((

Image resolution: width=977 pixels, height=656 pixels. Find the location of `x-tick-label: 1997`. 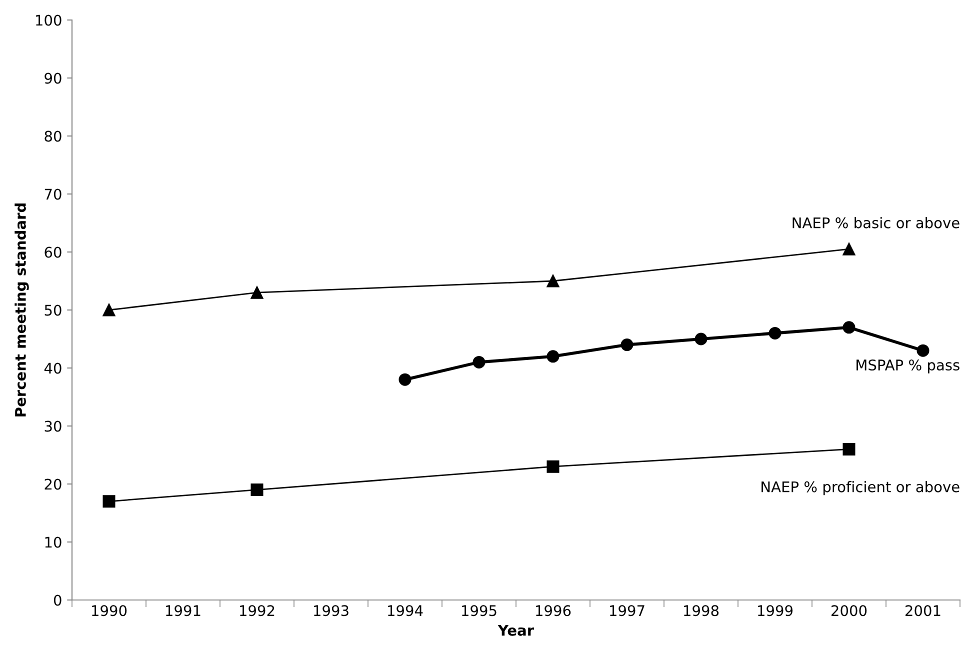

x-tick-label: 1997 is located at coordinates (627, 610).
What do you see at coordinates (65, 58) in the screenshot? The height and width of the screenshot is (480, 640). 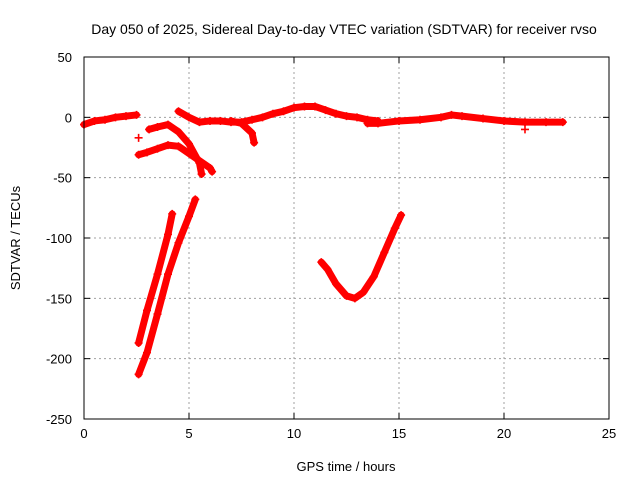 I see `y-tick-label: 50` at bounding box center [65, 58].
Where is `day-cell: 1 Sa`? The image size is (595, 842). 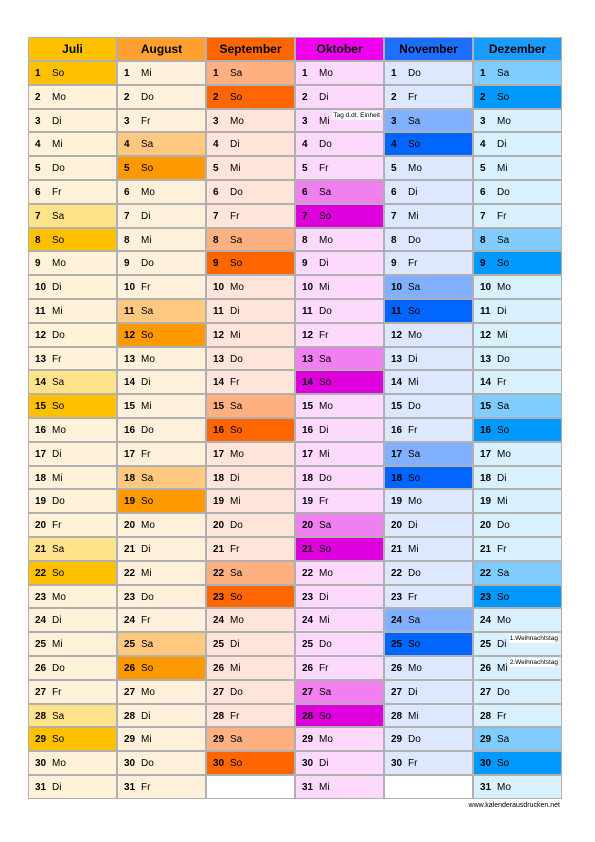
day-cell: 1 Sa is located at coordinates (518, 73).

))

Reproduce verbatim everything from the start of the items down to the line containing "x-tick-label: 1997 is", including that line. Leave the pictures out of your copy.

Image resolution: width=977 pixels, height=656 pixels. Find the location of `x-tick-label: 1997`. 

x-tick-label: 1997 is located at coordinates (627, 610).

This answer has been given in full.